===== Data shown =====
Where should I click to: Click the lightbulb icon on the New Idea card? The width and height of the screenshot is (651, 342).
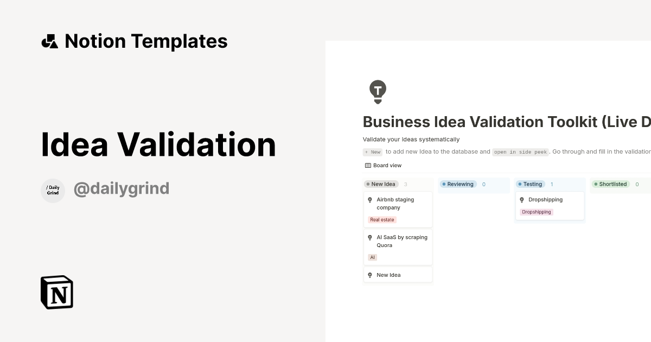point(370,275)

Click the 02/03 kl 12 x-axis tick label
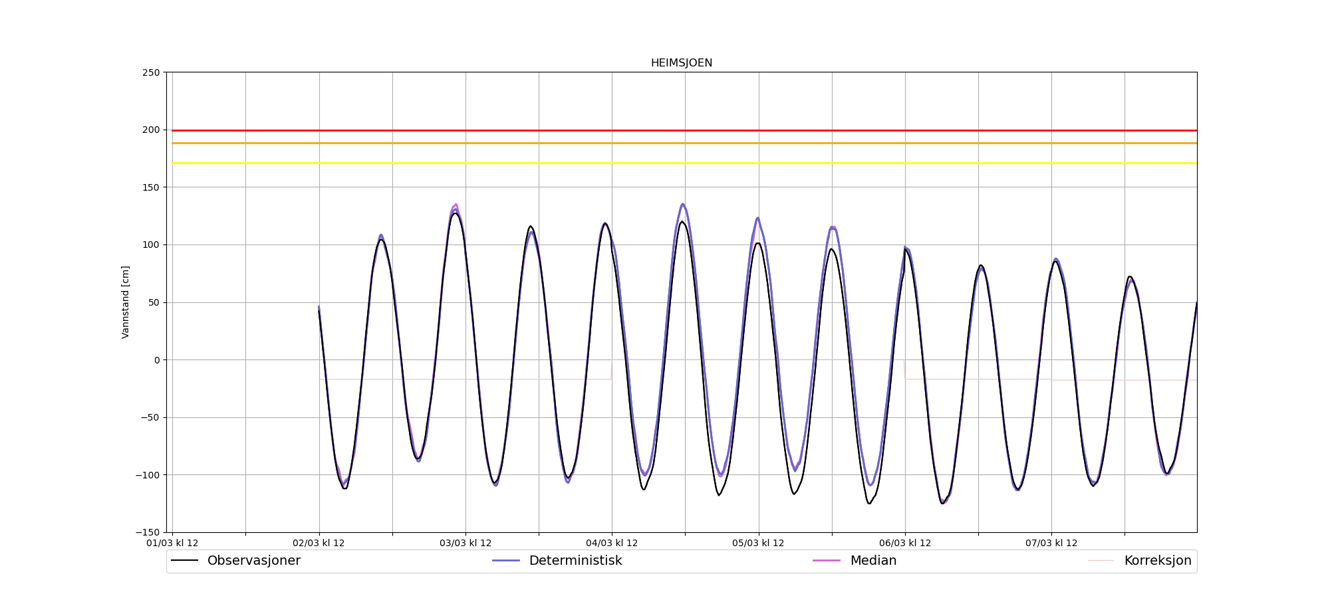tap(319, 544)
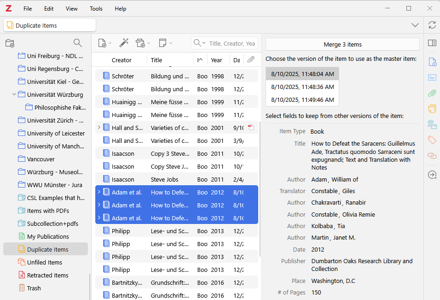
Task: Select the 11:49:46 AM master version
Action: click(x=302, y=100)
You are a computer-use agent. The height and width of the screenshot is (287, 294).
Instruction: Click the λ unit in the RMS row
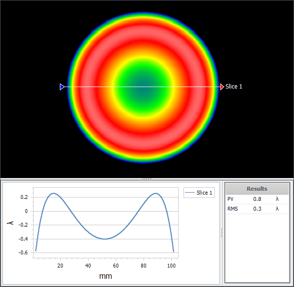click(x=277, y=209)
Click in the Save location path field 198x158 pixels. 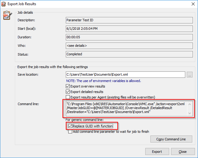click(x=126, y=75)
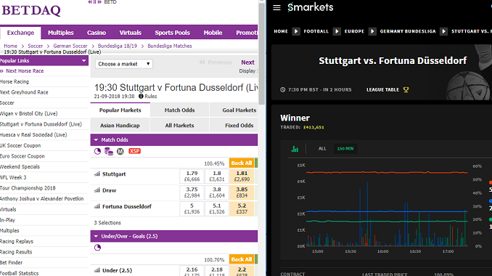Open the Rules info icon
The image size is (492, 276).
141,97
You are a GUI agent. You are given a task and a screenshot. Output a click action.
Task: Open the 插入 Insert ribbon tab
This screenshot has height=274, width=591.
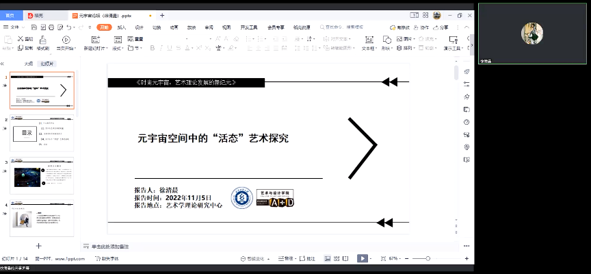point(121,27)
=====
===== Data shown =====
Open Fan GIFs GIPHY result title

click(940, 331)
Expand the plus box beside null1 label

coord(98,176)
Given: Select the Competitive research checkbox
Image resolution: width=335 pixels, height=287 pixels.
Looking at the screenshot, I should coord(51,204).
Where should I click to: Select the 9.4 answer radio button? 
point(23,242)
=====
For the string "agent", go through the entries above and copy each line where it occurs.

You are a computer-use agent. The height and width of the screenshot is (287, 294).
You are a GUI agent. You are given a task and a screenshot. Output a click action.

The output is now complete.